In your reply, write out each entry exactly as given.

--- START ---

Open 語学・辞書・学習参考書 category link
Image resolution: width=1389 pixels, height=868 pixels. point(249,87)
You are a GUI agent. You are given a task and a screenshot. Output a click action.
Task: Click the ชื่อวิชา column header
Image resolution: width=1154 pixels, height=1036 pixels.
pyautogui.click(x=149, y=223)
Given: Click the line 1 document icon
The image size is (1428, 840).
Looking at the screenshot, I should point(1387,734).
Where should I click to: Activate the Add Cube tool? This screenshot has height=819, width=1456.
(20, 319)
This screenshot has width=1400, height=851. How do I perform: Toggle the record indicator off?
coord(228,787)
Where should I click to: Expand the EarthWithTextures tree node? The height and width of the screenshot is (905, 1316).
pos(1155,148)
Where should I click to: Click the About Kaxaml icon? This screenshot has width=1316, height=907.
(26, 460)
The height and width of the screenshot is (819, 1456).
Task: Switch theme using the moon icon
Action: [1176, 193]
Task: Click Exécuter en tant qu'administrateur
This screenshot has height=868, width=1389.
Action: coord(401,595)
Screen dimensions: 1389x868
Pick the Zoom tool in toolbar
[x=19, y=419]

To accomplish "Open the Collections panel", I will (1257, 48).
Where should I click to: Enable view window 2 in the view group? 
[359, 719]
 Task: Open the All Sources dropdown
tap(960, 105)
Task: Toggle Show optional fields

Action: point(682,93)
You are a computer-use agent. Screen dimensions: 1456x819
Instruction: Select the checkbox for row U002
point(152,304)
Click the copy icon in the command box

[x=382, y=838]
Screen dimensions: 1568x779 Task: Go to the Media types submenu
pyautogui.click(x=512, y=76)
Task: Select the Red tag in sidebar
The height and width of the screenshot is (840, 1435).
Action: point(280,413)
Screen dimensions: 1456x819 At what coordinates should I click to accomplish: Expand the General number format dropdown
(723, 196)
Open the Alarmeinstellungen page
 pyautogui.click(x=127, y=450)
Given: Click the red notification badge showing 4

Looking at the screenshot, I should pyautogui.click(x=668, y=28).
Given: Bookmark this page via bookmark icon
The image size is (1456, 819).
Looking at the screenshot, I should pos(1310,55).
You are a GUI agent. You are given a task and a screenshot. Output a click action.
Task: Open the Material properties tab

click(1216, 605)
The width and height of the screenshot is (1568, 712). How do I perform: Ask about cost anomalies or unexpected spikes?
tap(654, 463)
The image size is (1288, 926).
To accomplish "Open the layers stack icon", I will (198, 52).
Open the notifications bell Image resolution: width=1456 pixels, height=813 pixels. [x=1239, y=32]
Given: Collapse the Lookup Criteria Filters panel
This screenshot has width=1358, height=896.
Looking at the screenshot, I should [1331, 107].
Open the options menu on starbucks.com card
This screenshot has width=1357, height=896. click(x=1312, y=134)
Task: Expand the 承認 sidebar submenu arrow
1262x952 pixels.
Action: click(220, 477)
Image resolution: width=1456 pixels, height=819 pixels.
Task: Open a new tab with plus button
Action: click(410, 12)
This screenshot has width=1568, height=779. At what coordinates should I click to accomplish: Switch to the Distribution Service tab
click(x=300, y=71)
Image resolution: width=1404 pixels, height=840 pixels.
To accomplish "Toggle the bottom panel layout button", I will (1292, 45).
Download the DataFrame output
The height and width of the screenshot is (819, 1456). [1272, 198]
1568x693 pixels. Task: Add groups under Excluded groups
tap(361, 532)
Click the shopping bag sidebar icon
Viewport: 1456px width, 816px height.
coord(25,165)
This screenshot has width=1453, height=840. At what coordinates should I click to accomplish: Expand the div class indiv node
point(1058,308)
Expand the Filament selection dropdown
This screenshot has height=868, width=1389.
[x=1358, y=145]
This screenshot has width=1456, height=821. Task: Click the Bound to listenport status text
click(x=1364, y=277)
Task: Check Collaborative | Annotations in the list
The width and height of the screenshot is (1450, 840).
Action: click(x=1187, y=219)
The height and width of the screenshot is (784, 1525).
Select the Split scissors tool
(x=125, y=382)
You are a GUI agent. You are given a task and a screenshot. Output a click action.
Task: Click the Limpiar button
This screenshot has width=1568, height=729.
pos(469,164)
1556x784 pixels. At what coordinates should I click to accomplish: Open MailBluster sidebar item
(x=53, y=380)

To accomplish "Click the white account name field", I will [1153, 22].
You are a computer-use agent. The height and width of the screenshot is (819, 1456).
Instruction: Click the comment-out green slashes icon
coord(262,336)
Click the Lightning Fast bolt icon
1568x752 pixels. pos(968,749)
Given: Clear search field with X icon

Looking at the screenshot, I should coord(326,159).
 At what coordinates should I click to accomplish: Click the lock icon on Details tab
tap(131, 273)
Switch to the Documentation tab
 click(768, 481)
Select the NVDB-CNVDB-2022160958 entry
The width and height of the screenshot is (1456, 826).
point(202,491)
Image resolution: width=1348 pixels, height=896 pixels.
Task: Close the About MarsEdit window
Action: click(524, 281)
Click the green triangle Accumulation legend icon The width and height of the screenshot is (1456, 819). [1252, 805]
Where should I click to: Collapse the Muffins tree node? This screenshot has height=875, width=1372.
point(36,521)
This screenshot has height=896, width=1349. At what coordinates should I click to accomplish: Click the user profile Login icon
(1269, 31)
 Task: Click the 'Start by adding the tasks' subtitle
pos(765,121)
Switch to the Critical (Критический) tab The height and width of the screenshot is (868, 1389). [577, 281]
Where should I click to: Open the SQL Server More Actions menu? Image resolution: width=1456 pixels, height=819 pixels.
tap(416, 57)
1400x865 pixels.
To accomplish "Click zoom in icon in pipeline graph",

--- END ---

◆ Final answer
Open 語学・辞書・学習参考書 category link
Image resolution: width=1389 pixels, height=868 pixels. point(249,87)
You are a GUI agent. You are given a task and a screenshot. Output a click action.
Task: Click the ชื่อวิชา column header
Image resolution: width=1154 pixels, height=1036 pixels.
pyautogui.click(x=149, y=223)
Given: Click the line 1 document icon
The image size is (1428, 840).
Looking at the screenshot, I should point(1387,734).
Where should I click to: Activate the Add Cube tool? This screenshot has height=819, width=1456.
(20, 319)
This screenshot has width=1400, height=851. How do I perform: Toggle the record indicator off?
coord(228,787)
Where should I click to: Expand the EarthWithTextures tree node? The height and width of the screenshot is (905, 1316).
pos(1155,148)
Where should I click to: Click the About Kaxaml icon? This screenshot has width=1316, height=907.
(26, 460)
The height and width of the screenshot is (819, 1456).
Task: Switch theme using the moon icon
Action: [1176, 193]
Task: Click Exécuter en tant qu'administrateur
This screenshot has height=868, width=1389.
Action: coord(401,595)
Screen dimensions: 1389x868
Pick the Zoom tool in toolbar
[x=19, y=419]

To accomplish "Open the Collections panel", I will (1257, 48).
Where should I click to: Enable view window 2 in the view group? 
[359, 719]
 Task: Open the All Sources dropdown
tap(960, 105)
Task: Toggle Show optional fields

Action: point(682,93)
You are a computer-use agent. Screen dimensions: 1456x819
Instruction: Select the checkbox for row U002
point(152,304)
Click the copy icon in the command box

[x=382, y=838]
Screen dimensions: 1568x779 Task: Go to the Media types submenu
pyautogui.click(x=512, y=76)
Task: Select the Red tag in sidebar
The height and width of the screenshot is (840, 1435).
Action: point(280,413)
Screen dimensions: 1456x819 At what coordinates should I click to accomplish: Expand the General number format dropdown
(723, 196)
Open the Alarmeinstellungen page
 pyautogui.click(x=127, y=450)
Given: Click the red notification badge showing 4

Looking at the screenshot, I should pyautogui.click(x=668, y=28).
Given: Bookmark this page via bookmark icon
The image size is (1456, 819).
Looking at the screenshot, I should pos(1310,55).
You are a GUI agent. You are given a task and a screenshot. Output a click action.
Task: Open the Material properties tab

click(1216, 605)
The width and height of the screenshot is (1568, 712). How do I perform: Ask about cost anomalies or unexpected spikes?
tap(654, 463)
The image size is (1288, 926).
To accomplish "Open the layers stack icon", I will (198, 52).
Open the notifications bell Image resolution: width=1456 pixels, height=813 pixels. [x=1239, y=32]
Given: Collapse the Lookup Criteria Filters panel
This screenshot has width=1358, height=896.
Looking at the screenshot, I should [1331, 107].
Open the options menu on starbucks.com card
This screenshot has width=1357, height=896. click(x=1312, y=134)
Task: Expand the 承認 sidebar submenu arrow
1262x952 pixels.
Action: click(220, 477)
Image resolution: width=1456 pixels, height=819 pixels.
Task: Open a new tab with plus button
Action: click(410, 12)
This screenshot has width=1568, height=779. At what coordinates should I click to accomplish: Switch to the Distribution Service tab
click(x=300, y=71)
Image resolution: width=1404 pixels, height=840 pixels.
To accomplish "Toggle the bottom panel layout button", I will (1292, 45).
Download the DataFrame output
The height and width of the screenshot is (819, 1456). [1272, 198]
1568x693 pixels. Task: Add groups under Excluded groups
tap(361, 532)
Click the shopping bag sidebar icon
Viewport: 1456px width, 816px height.
coord(25,165)
This screenshot has width=1453, height=840. At what coordinates should I click to accomplish: Expand the div class indiv node
point(1058,308)
Expand the Filament selection dropdown
This screenshot has height=868, width=1389.
[x=1358, y=145]
This screenshot has width=1456, height=821. Task: Click the Bound to listenport status text
click(x=1364, y=277)
Task: Check Collaborative | Annotations in the list
The width and height of the screenshot is (1450, 840).
Action: click(x=1187, y=219)
The height and width of the screenshot is (784, 1525).
Select the Split scissors tool
(x=125, y=382)
You are a GUI agent. You are given a task and a screenshot. Output a click action.
Task: Click the Limpiar button
This screenshot has width=1568, height=729.
pos(469,164)
1556x784 pixels. At what coordinates should I click to accomplish: Open MailBluster sidebar item
(x=53, y=380)

To accomplish "Click the white account name field", I will [1153, 22].
You are a computer-use agent. The height and width of the screenshot is (819, 1456).
Instruction: Click the comment-out green slashes icon
coord(262,336)
Click the Lightning Fast bolt icon
1568x752 pixels. pos(968,749)
Given: Clear search field with X icon

Looking at the screenshot, I should coord(326,159).
 At what coordinates should I click to accomplish: Click the lock icon on Details tab
tap(131, 273)
Switch to the Documentation tab
 click(768, 481)
Select the NVDB-CNVDB-2022160958 entry
The width and height of the screenshot is (1456, 826).
point(202,491)
Image resolution: width=1348 pixels, height=896 pixels.
Task: Close the About MarsEdit window
Action: click(524, 281)
Click the green triangle Accumulation legend icon The width and height of the screenshot is (1456, 819). [1252, 805]
Where should I click to: Collapse the Muffins tree node? This screenshot has height=875, width=1372.
point(36,521)
This screenshot has height=896, width=1349. At what coordinates should I click to accomplish: Click the user profile Login icon
(1269, 31)
 Task: Click the 'Start by adding the tasks' subtitle
pos(765,121)
Switch to the Critical (Критический) tab The height and width of the screenshot is (868, 1389). [577, 281]
Where should I click to: Open the SQL Server More Actions menu? Image resolution: width=1456 pixels, height=819 pixels.
tap(416, 57)
1400x865 pixels.
To accomplish "Click zoom in icon in pipeline graph",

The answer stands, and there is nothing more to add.